• **Aim of the task**
Write out the data word for word, starting at the very first line and continuing down to the line that contains "theme-tile-sport: Sport is". Include that line too, and stop after it.

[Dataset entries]
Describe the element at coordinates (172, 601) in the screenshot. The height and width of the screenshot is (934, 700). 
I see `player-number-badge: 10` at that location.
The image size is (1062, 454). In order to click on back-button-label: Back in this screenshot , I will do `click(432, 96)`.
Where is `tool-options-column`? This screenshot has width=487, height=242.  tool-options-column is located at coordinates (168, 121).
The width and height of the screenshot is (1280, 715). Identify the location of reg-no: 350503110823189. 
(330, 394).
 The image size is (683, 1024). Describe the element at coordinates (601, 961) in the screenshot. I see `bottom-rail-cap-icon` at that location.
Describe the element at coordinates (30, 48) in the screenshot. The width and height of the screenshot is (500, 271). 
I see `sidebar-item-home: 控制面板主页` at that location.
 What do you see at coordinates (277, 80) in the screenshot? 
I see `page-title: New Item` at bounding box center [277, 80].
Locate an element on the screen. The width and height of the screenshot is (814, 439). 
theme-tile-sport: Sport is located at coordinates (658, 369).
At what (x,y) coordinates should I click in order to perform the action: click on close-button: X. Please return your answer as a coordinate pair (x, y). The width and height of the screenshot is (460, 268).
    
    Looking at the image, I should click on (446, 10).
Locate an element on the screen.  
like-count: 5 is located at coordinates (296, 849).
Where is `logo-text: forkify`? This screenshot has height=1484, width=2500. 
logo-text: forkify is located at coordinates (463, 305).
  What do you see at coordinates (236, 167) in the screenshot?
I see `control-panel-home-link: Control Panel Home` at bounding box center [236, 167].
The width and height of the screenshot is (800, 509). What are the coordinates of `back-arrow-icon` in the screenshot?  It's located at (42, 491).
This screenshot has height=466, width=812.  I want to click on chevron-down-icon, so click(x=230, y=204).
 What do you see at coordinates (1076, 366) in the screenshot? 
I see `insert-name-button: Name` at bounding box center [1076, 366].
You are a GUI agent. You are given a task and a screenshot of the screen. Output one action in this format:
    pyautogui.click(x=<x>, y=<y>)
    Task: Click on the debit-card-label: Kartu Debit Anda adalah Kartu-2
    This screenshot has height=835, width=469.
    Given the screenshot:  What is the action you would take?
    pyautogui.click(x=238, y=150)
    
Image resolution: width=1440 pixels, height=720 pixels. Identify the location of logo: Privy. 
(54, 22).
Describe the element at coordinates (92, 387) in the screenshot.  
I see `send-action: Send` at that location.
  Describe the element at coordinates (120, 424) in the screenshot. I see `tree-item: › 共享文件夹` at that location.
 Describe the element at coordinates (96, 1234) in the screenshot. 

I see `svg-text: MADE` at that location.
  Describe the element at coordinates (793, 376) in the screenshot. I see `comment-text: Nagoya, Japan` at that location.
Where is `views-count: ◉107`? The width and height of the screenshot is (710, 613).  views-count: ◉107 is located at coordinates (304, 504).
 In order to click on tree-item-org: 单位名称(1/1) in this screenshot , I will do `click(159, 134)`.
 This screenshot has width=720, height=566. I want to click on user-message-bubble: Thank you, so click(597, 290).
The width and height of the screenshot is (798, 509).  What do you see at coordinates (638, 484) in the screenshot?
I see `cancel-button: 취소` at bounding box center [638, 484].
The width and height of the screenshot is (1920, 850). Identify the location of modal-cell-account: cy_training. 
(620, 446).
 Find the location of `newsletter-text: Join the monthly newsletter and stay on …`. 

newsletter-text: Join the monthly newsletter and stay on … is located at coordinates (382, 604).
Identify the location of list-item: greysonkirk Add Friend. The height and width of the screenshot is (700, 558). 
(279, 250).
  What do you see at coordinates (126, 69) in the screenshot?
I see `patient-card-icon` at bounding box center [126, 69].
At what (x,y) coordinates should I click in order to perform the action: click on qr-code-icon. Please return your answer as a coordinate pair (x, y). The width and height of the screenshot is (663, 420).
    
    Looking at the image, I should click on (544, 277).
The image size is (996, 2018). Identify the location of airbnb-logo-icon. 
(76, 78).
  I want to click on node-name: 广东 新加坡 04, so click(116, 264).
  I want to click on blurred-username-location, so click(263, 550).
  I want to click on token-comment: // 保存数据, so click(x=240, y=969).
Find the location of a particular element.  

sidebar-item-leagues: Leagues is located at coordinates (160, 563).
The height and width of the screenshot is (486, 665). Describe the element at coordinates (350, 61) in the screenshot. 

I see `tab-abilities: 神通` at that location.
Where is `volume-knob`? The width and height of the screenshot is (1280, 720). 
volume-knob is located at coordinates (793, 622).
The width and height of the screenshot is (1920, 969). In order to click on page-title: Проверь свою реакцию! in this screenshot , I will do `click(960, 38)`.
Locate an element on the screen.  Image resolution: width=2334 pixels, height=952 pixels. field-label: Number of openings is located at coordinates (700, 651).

• **Response box**
Describe the element at coordinates (172, 601) in the screenshot. The height and width of the screenshot is (934, 700). 
I see `player-number-badge: 10` at that location.
The image size is (1062, 454). In order to click on back-button-label: Back in this screenshot , I will do `click(432, 96)`.
Where is `tool-options-column`? This screenshot has width=487, height=242.  tool-options-column is located at coordinates (168, 121).
The width and height of the screenshot is (1280, 715). Identify the location of reg-no: 350503110823189. 
(330, 394).
 The image size is (683, 1024). Describe the element at coordinates (601, 961) in the screenshot. I see `bottom-rail-cap-icon` at that location.
Describe the element at coordinates (30, 48) in the screenshot. The width and height of the screenshot is (500, 271). 
I see `sidebar-item-home: 控制面板主页` at that location.
 What do you see at coordinates (277, 80) in the screenshot? 
I see `page-title: New Item` at bounding box center [277, 80].
Locate an element on the screen. The width and height of the screenshot is (814, 439). 
theme-tile-sport: Sport is located at coordinates (658, 369).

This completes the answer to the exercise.